Windows types and universal types

Dare Obasanjo differentiates the WinFS data model from the structures definable in W3C XML Schema as follows:

The WinFS schema language and W3C XML Schema do two fundamentally different things; W3C XML Schema is a way for describing the structure and contents of an XML document while a WinFS schema describes types and relationships of items stored in WinFS. [Dare Obasanjo]
As I see it, there are two major classes of XSD-governed XML documents. Both are well-supported by Microsoft and by other players. First, in the realm of Web services, we have SOAP messages wrapped in WSDL interfaces. Over the past two years, thanks in large part to Microsoft efforts which I've lauded, there's been a shift from an RPC-oriented style of SOAP messaging to the document-oriented style that better suits the coarse-grained, asynchronous, message-driven architectural pattern. XSD is how we define the datatypes and structures in those messages.

Meanwhile, at the intersection of users and data, we have XML documents that people can read, exchange, and interact with. Here too, we've agreed on XSD as a good way to define the types and structures found in these documents. I've long applauded, and forcefully evangelized, the XML Schema support that became available last month in Office 2003.

Finally, I've drawn attention to a remarkable synergy that InfoPath, most notably, makes possible. The message payloads exchanged on the Web services network, and the documents read and written by people, can be the same texts, governed by the same datatype and structure definitions. And those texts are universal in scope, not tied to any platform or framework.
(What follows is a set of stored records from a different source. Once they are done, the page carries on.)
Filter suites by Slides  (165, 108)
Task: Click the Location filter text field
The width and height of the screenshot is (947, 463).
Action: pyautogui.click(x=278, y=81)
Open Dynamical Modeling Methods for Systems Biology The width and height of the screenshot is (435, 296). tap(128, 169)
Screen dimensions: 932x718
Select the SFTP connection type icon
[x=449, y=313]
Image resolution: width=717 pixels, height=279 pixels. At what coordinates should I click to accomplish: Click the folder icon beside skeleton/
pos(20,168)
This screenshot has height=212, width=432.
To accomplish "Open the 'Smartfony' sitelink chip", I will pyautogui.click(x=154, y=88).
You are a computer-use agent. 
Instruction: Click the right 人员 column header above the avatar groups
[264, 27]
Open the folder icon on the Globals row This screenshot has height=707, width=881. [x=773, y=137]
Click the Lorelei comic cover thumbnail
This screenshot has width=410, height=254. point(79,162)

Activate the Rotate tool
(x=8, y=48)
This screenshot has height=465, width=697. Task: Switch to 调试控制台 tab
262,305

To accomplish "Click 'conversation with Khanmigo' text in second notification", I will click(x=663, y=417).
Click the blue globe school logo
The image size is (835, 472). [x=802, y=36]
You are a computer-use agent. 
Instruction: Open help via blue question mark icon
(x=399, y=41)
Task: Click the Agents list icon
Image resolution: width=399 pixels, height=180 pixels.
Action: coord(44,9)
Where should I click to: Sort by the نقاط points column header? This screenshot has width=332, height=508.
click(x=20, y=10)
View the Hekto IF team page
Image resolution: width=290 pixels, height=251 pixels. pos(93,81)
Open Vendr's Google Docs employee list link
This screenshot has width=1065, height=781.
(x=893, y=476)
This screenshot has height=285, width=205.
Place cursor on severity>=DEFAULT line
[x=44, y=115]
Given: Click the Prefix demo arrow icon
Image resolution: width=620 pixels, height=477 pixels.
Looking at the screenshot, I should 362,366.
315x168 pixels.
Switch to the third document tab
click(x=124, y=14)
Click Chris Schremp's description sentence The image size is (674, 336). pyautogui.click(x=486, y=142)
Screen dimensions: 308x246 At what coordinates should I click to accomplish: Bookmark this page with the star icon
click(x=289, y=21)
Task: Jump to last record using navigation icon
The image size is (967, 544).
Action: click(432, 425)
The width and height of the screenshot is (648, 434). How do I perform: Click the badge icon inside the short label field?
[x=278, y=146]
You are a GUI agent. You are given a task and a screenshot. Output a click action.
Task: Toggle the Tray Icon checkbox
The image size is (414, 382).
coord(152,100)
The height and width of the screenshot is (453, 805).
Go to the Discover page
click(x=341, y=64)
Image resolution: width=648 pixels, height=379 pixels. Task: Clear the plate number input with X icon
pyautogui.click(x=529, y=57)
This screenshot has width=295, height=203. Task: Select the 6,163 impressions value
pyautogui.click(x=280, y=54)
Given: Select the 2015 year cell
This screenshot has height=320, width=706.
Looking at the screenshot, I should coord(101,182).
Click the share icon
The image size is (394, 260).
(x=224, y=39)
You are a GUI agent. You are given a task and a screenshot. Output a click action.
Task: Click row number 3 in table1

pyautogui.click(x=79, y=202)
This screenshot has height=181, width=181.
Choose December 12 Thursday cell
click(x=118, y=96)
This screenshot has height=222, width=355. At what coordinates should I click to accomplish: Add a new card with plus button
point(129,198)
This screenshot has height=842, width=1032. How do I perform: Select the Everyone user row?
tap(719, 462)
True, InfoPath is a Windows-only creature, but since it's built on open standards, InfoPath-like software can exist on other platforms and can interoperate with InfoPath.

We have yet to even scratch the surface of what's possible given these circumstances. And now here comes WinFS with its own proprietary schema language. In recent years, it's been popular to layer innovation on top of base standards. So XSLT, XQuery, and SQL200n all rely on XPath, as WSDL relies on XSD. Yet no base standards beyond XML itself were of use to WinFS? It puzzles me. The things defined in WinFS don't seem exotic or mysterious. "A WinFS Contact type," the docs say, "has the Item super type. Person, Group, and Organization are some of its subtypes." If XSD can't model such things, we're in real trouble.

Of course WinFS does much more than model datatypes and structures. It's a highly sophisticated storage system that supports relational, object, and XML access styles, and that treats relationships among items as first-class objects in themselves (a potent feature I first encountered in the object database world years ago.) Great stuff! But the terminology of the Longhorn docs is revealing. Person, Contact, and Organization items are referred to as "Windows types," presumably because their schemata appear as classes in Longhorn's managed API. But to me these are universal types, not Windows types. I had expected them to be defined using XML Schema, and to be able to interoperate directly with SOAP payloads and XML documents on any platform.

To use XML Schema, Dare suggests, WinFS would have to do one of two things:

  1. Support a subset of W3C XML Schema
  2. Extend W3C XML Schema to add support for WinFS concepts
It seems to me there is lots of precedent for a third approach: use XSD for base datatype/structure definition, and advance a new layered standard (if needed) for relationship definition.

Dare concludes:

Ideally, even though WinFS has its own schema language it makes sense that it should be able to import or export WinFS items as XML described using an W3C XML Schema since this is the most popular way to transfer structured and semi-structured data in our highly connected world. This is functionality is something I've brought up with the WinFS architects which they have stated will be investigated.
Good. That would be a minimal expectation. It's troubling, though, that the architects must be consulted to find out whether Longhorn's "Windows types" will be transferable to standards-based software. Note that such software now prominently includes Office 2003 along with other Microsoft and non-Microsoft apps and services. "Connected" is one of Longhorn's key marketing terms. Yet I am not alone in observing that Longhorn's approach is, in various ways, oddly self-contained.